Recentemente (terça-feira,11), foi publicado, como capítulo de um livro coletivo da editora Routledge, um artigo de três ex-investigadoras e alunas do Centro de Estudos Sociais, Universidade de Coimbra, adiante designado de CES. Trata-se de um artigo que, não mencionando nomes de pessoas, nem da instituição, aborda situações de abuso e assédio, moral e sexual. Mas qualquer pessoa ligada ao meio universitário português (e não só), percebe que é do referido Centro que o artigo fala. Os visados depressa se identificaram e o principal, o diretor emérito do CES, apressou-se a alegar a presunção de inocência na comunicação social.

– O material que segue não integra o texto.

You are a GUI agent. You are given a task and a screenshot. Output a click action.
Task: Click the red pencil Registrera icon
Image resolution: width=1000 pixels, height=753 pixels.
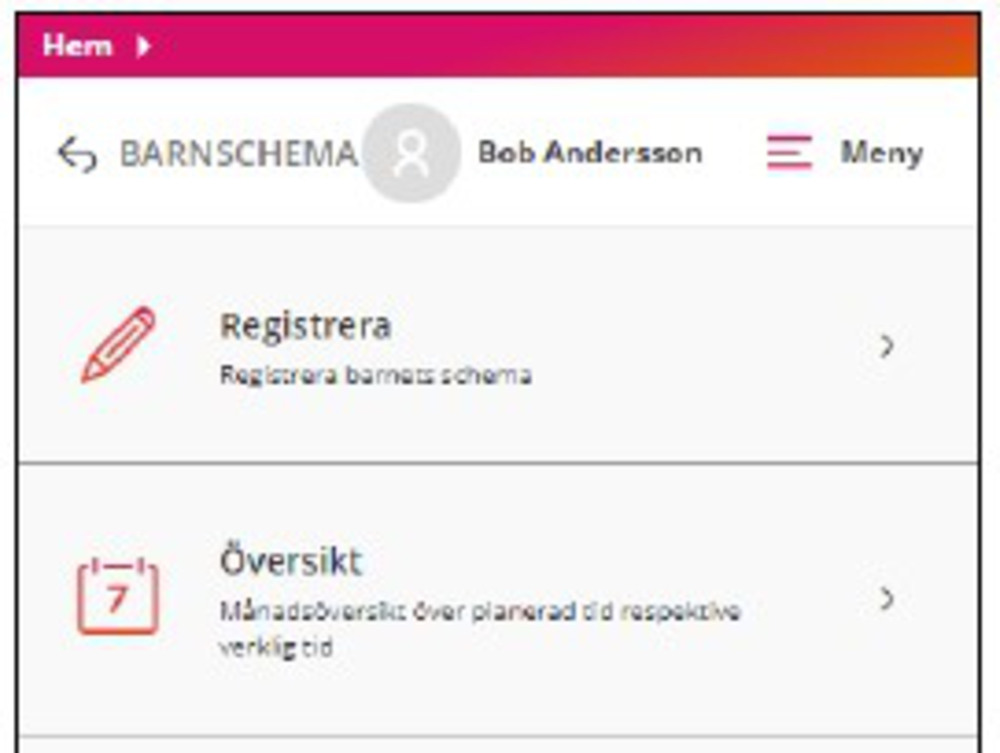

Como já tinha sido grafitado na parede do CES, em 2018, “Todas Sabemos” … sabemos que o assédio nesses contextos existe. A reação que incomoda é mesmo a do visado, dito progressista de esquerda. Primeiro, procura desacreditar uma das autoras, a qual acusa de problemas de indisciplina, de comportamento e de insolência. E manteve o registo numa longa carta aos alunos, tentando defender-se através da destruição da reputação daquela. E não da negação clara e veemente dos factos. Depois, tenta puxar a esquerda “à sua sardinha” quando refere: “O objetivo é lançar lama sobre quem se distingue e luta por um mundo melhor. O neoliberalismo está a roubar a alma da solidariedade e da coesão social e criar subjetividades que canalizam os seus ressentimentos para acusações de que sabem não poder haver contraditório eficaz” (…), sendo certo, como todos sabemos, que o neoliberalismo defende uma Justiça independente, e como tal existem instrumentos jurídicos ao dispor de qualquer ofensa à honra e consideração que lhe é devida.

Normalmente, as denúncias de violência sexual são arrumadas com insinuações sobre a alegada loucura/maldade/promiscuidade das mulheres. Mas, no caso, é mais elaborado, culpando o neoliberalismo. Ora, o assédio e o abuso sexual vêm de todos os lados, não têm credos, partidos nem ideologias. Neste caso, remete-se a um contexto e ambiente que mais facilmente permitem estas situações, quando, em teoria, defendem exactamente o contrário. Aliás, qualquer instituição de ensino tem obrigação de promover todo o contrário daquilo que temos estado a referir.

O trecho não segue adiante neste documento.